- **PROBLEM REQUIREMENTS**: Tally the lines in the data that follows that include the word "computer", and report nothing but the total.

== RECORDS FOR THE EXERCISE ==

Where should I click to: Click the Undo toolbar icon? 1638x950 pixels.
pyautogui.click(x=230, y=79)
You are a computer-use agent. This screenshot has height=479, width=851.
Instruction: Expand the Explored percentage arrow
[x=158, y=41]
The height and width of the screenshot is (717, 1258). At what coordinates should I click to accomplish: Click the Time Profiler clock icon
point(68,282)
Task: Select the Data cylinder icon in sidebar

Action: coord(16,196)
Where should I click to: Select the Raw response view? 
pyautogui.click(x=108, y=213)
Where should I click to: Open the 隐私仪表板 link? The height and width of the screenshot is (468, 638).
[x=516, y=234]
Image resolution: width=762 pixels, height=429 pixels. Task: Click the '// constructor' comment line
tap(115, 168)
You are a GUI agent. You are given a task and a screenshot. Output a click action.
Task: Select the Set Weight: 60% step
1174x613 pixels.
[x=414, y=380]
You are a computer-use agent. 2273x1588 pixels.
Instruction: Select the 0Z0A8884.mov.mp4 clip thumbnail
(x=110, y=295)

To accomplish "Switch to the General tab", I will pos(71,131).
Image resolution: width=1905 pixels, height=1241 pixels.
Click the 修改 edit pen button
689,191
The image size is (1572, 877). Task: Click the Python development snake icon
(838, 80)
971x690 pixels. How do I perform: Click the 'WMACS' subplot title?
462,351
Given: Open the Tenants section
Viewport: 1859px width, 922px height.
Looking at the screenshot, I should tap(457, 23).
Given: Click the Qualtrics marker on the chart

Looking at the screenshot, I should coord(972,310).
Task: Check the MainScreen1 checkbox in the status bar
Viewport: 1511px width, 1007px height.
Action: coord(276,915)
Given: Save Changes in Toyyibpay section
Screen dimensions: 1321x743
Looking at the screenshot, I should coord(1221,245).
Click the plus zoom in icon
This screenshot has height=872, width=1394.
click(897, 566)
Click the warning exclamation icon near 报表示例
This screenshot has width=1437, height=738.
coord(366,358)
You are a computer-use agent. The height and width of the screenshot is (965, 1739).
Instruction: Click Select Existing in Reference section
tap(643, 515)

===

- **WRITTEN SOLUTION**: 3